=== TEXT SEGMENT ===
Coastal Tourism and Its Influence on Wastewater Nitrogen Loading: A Barrier Island Case Study

  • Michael O’DriscollEmail author
  • Eban Bean
  • Robert N. Mahoney
  • Charles P. HumphreyJr.
Article

Abstract

Package treatment plants (PTPs) are facilities designed to treat onsite wastewater for small communities, commercial, and residential developments. PTPs are being utilized in a growing number of coastal communities. This study estimated the effects of coastal tourism on onsite wastewater nitrogen (N) inputs to a barrier island surficial aquifer (Bogue Banks, NC). The N-removal effectiveness was assessed for seven PTPs that treated wastewater from vacation properties using a range of technologies: extended aeration; sequencing batch reactor; and advanced media filtration. Influent and effluent wastewater samples were collected monthly from Feb. 2014 to Jan. 2015 and analyzed for particulate and dissolved N. Increased summer visitation associated with coastal tourism resulted in an increase in water use, wastewater inputs, and PTP N loading to the surficial aquifer. However, extended aeration systems did not have significantly elevated TN loads during the summer months because their treatment efficiency increased. N inputs associated with coastal tourism made up approximately 51% of the annual wastewater-related N load to the surficial aquifer. Onsite wastewater N-loading to the surficial aquifer (6.7 kg-N/ha/yr) appeared to be the dominant source of N loading on the island. Water quality data indicated that these N inputs have resulted in increased groundwater NO3 concentrations in the surficial aquifer. Overall, wastewater inputs added approximately 4.6 cm of groundwater recharge annually to the island. Coastal tourism can result in measurable increases in wastewater N loading, groundwater nitrogen concentrations, and groundwater recharge.
=== DATA FOR THIS EXERCISE ===
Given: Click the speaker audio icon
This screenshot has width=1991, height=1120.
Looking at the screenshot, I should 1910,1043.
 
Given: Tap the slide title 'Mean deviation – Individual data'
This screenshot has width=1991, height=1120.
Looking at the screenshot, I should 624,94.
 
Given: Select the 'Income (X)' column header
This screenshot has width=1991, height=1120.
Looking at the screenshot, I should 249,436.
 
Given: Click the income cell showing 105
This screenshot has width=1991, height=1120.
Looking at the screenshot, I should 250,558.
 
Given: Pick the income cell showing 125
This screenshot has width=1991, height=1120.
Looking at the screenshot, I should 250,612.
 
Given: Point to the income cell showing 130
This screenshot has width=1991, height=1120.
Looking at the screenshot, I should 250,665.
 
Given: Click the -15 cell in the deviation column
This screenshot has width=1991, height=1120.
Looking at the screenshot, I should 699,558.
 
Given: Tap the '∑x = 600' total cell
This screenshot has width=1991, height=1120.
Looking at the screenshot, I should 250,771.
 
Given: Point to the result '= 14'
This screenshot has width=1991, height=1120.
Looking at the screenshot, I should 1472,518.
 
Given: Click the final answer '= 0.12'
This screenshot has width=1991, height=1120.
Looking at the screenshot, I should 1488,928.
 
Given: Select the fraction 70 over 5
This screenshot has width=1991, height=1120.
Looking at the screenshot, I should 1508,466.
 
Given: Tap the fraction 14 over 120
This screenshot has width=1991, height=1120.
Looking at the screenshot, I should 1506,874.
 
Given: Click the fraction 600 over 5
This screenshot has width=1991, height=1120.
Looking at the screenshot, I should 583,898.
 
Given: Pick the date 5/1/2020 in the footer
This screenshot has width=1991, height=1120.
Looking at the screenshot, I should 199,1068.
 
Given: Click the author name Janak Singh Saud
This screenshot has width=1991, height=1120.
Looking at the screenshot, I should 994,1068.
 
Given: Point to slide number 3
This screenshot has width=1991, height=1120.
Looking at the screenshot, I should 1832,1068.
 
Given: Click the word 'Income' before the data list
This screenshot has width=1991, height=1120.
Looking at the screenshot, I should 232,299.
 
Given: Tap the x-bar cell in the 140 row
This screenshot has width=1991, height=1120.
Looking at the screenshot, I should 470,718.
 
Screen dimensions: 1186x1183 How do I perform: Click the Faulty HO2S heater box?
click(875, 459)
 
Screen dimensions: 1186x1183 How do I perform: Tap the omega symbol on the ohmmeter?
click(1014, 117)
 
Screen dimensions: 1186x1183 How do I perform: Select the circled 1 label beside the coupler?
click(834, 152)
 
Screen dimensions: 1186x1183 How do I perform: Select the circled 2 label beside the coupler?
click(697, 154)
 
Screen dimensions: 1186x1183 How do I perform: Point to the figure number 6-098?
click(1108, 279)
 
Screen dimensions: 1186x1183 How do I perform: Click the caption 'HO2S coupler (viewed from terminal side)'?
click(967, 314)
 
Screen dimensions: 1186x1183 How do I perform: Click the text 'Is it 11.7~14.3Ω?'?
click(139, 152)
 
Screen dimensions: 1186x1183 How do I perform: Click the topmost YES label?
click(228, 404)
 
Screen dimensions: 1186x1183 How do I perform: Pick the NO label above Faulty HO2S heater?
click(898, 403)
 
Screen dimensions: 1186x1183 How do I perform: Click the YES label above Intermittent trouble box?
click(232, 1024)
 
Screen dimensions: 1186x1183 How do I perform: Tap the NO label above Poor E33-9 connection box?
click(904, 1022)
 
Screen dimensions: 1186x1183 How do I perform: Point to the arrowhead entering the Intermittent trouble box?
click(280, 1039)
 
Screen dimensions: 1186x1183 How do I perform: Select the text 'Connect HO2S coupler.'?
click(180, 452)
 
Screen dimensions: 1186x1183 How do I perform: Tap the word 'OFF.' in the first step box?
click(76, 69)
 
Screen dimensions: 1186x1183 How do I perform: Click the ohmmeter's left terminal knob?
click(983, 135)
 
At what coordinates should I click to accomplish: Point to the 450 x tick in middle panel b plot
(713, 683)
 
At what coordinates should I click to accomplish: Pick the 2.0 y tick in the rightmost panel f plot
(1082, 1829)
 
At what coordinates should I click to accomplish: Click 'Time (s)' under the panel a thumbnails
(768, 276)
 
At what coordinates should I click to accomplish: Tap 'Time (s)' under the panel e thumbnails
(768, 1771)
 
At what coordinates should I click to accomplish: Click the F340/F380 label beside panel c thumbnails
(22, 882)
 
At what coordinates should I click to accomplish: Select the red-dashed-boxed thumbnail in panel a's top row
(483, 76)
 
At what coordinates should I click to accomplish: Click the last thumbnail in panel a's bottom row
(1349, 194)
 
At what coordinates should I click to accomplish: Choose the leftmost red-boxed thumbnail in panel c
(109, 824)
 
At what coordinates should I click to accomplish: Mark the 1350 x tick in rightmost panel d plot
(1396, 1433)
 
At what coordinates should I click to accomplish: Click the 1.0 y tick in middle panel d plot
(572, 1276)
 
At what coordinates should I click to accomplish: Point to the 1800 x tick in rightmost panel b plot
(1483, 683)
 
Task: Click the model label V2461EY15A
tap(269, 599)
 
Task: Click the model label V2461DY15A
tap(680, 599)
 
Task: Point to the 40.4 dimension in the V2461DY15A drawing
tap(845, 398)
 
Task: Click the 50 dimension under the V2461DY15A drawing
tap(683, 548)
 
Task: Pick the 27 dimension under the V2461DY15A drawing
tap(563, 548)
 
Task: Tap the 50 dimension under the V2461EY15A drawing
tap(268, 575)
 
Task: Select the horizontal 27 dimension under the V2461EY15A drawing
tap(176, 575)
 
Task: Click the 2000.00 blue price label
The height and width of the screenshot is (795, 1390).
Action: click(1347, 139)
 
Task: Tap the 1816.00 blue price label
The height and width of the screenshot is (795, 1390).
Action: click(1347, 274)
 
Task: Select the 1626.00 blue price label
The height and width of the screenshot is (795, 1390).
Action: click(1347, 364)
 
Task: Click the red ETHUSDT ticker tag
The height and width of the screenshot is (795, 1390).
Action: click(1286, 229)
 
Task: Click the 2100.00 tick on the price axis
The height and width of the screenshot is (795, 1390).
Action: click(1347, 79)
===
[EXERCISE TASKS]
• A. Answer these questions about the abstract on coastal tourism and wastewater nitrogen:
(i) During what period were the influent and effluent wastewater samples collected?
(ii) About what share of the annual wastewater-related N load to the surficial aquifer came from N inputs associated with coastal tourism?
(iii) Approximately how much groundwater recharge did wastewater inputs add to the island each year?
• B. Copy word for word the lines of the listing that begin at the line containing "At what coordinates should I click to accomplish: Click the 1.0" and stop after the line containing "tap(176, 575)".

[ANSWERS]
• A.
(i) Monthly from Feb. 2014 to Jan. 2015
(ii) Approximately 51%
(iii) Approximately 4.6 cm

• B.
At what coordinates should I click to accomplish: Click the 1.0 y tick in middle panel d plot
(572, 1276)
 
At what coordinates should I click to accomplish: Point to the 1800 x tick in rightmost panel b plot
(1483, 683)
 
Task: Click the model label V2461EY15A
tap(269, 599)
 
Task: Click the model label V2461DY15A
tap(680, 599)
 
Task: Point to the 40.4 dimension in the V2461DY15A drawing
tap(845, 398)
 
Task: Click the 50 dimension under the V2461DY15A drawing
tap(683, 548)
 
Task: Pick the 27 dimension under the V2461DY15A drawing
tap(563, 548)
 
Task: Tap the 50 dimension under the V2461EY15A drawing
tap(268, 575)
 
Task: Select the horizontal 27 dimension under the V2461EY15A drawing
tap(176, 575)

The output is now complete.